## What to do
Look through the data below for the line with "Política de privacidad de", and transcribe it exactly together with each line after it up to and including the line with "Cookies (1346, 1372)". Give nothing else.

━━ Records for this exercise ━━

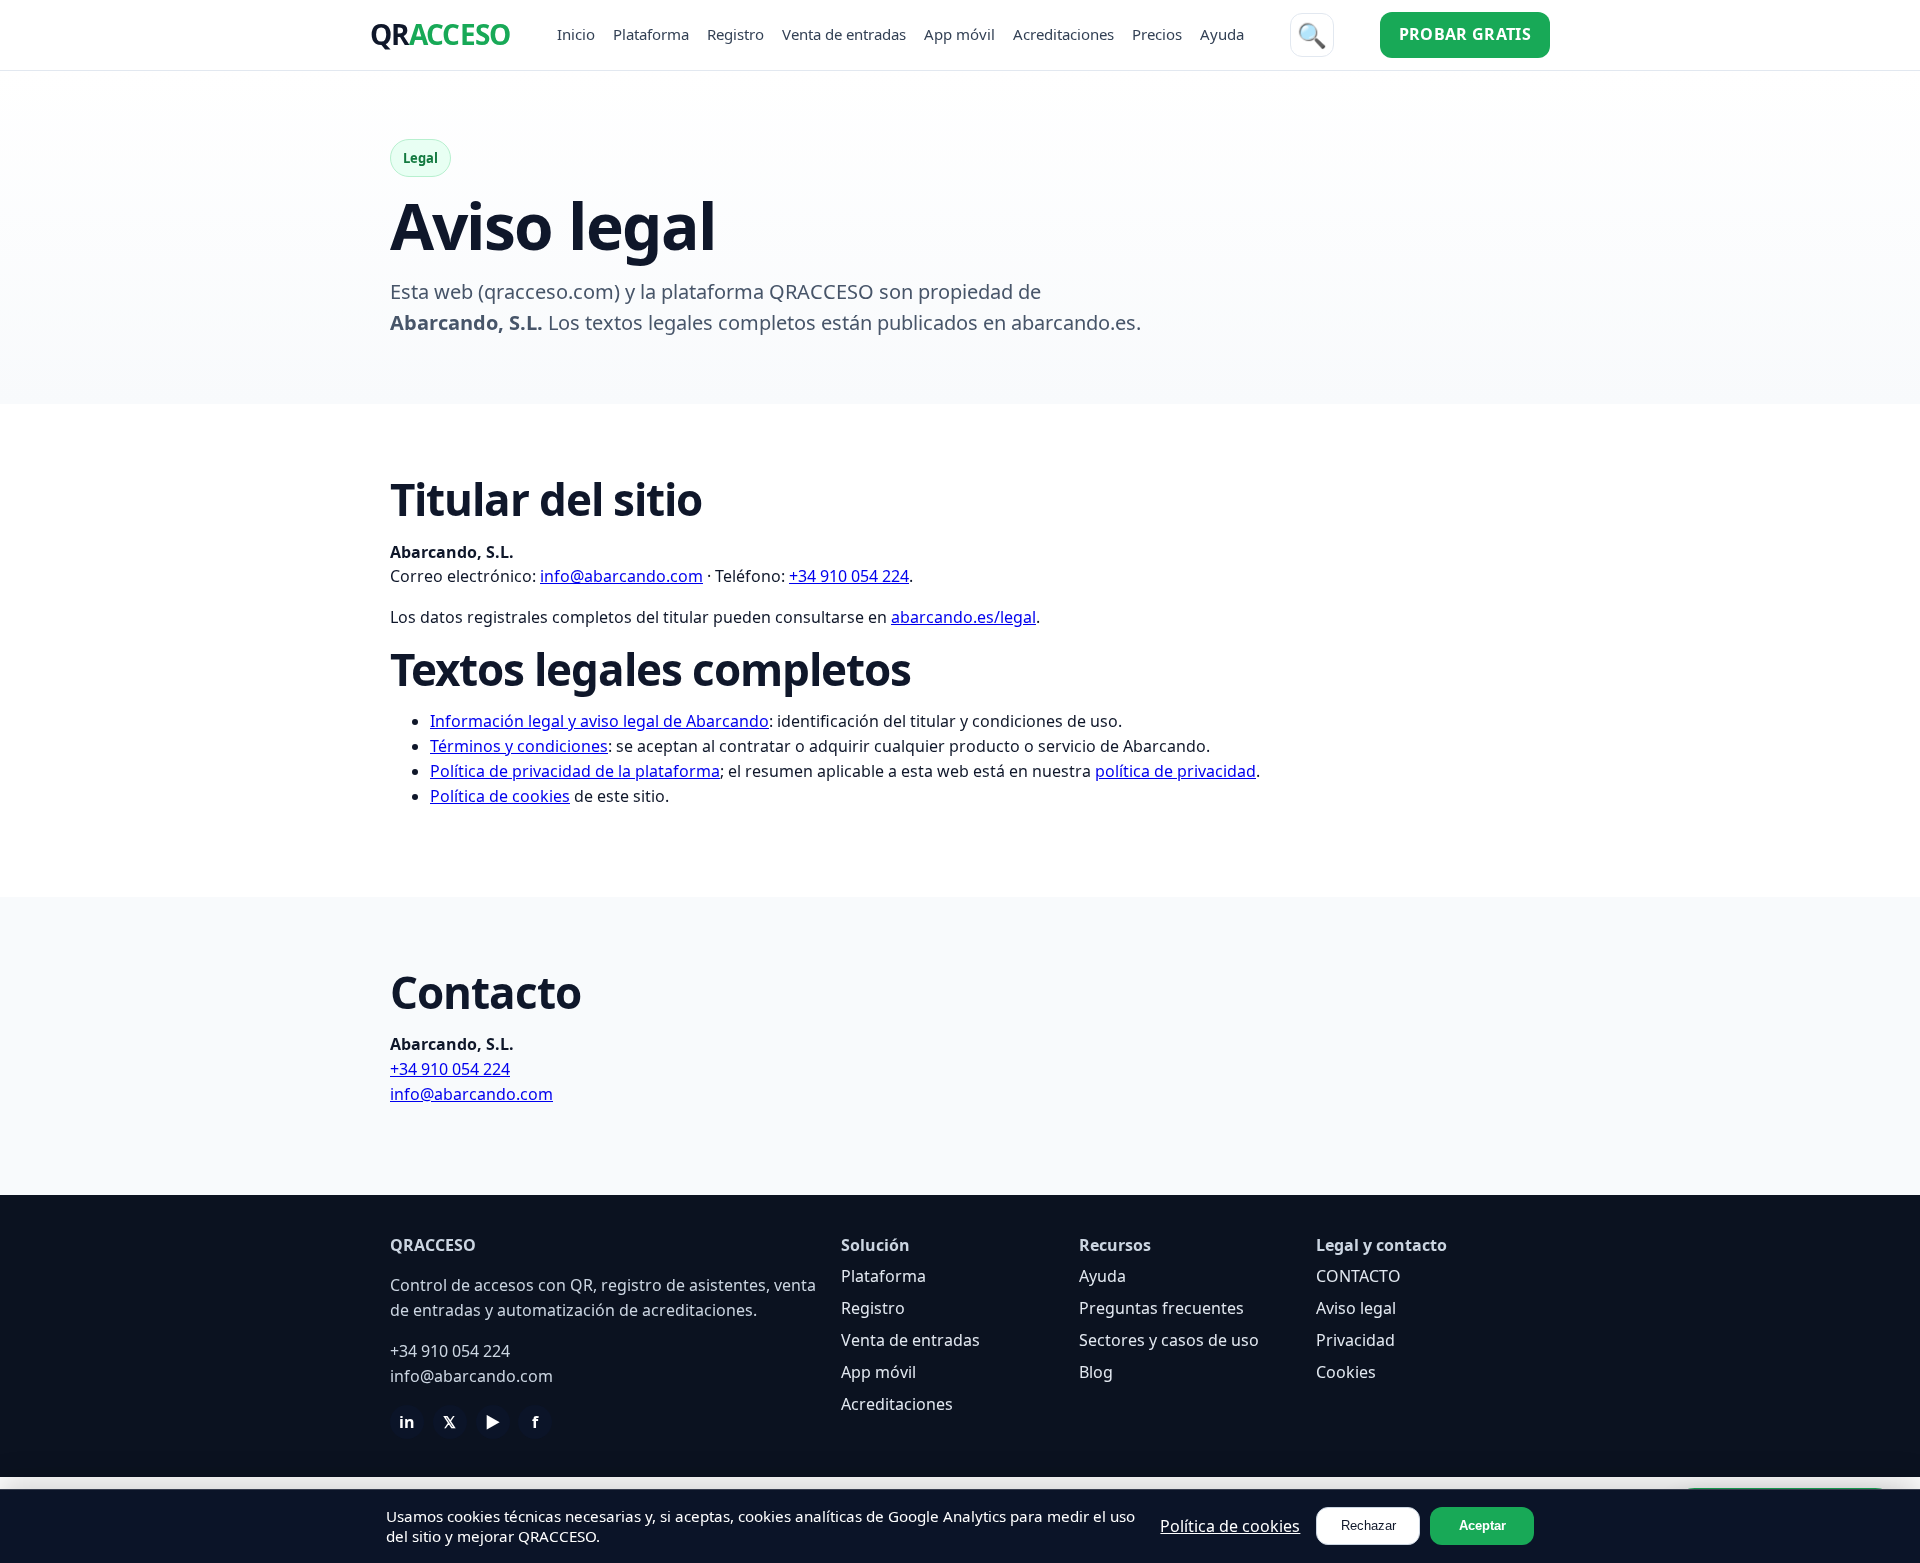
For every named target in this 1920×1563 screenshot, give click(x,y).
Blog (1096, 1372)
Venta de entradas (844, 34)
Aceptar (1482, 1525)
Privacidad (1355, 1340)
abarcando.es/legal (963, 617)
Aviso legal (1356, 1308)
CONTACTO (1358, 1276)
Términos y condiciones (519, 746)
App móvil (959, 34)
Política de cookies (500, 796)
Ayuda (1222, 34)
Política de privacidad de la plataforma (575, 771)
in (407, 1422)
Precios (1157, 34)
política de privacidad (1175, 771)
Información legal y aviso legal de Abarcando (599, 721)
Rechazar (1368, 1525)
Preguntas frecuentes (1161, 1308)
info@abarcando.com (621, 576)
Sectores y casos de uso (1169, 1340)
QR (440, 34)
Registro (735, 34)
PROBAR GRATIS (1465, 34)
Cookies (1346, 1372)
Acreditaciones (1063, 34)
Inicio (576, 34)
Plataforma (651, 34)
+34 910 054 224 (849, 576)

━━━

## The answer
Política de privacidad de la plataforma (575, 771)
in (407, 1422)
Precios (1157, 34)
política de privacidad (1175, 771)
Información legal y aviso legal de Abarcando (599, 721)
Rechazar (1368, 1525)
Preguntas frecuentes (1161, 1308)
info@abarcando.com (621, 576)
Sectores y casos de uso (1169, 1340)
QR (440, 34)
Registro (735, 34)
PROBAR GRATIS (1465, 34)
Cookies (1346, 1372)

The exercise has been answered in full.